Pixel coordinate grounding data
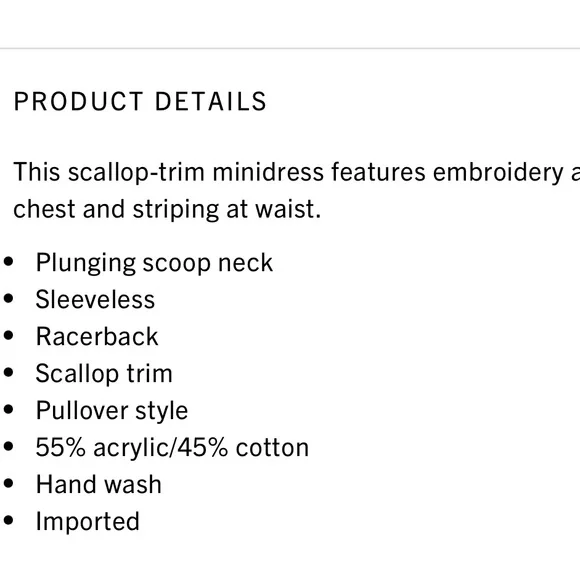Click the bullet beside Plunging scoop neck
580x580 pixels.
(x=8, y=262)
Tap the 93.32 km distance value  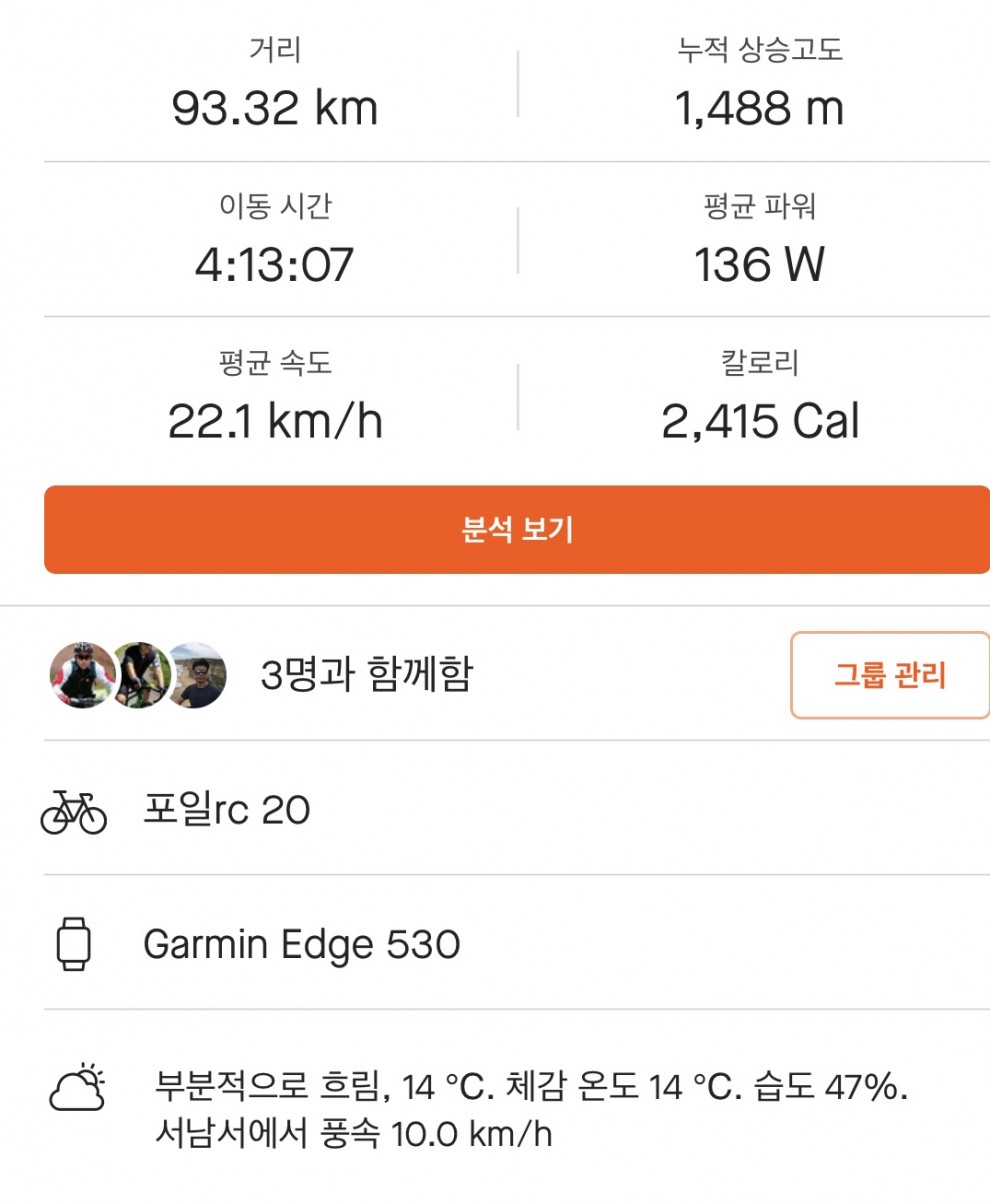pos(275,108)
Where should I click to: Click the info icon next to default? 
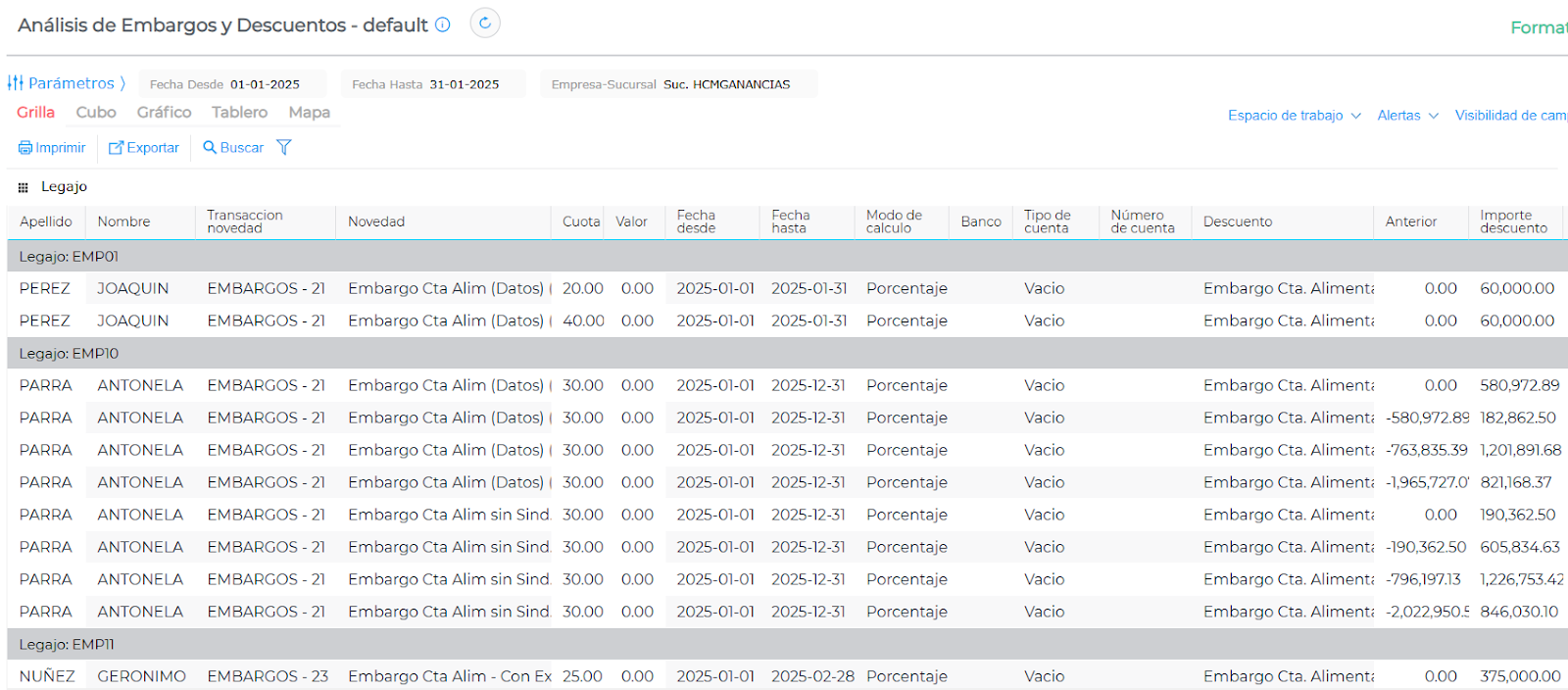(x=443, y=25)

» **Work request**
Pictures are not part of the copy. Extract exactly the lines from the line containing "Where should I" through the final line of the entries above, both included.

» **Result for this task**
Where should I click to: Click the info icon next to default? 
(x=443, y=25)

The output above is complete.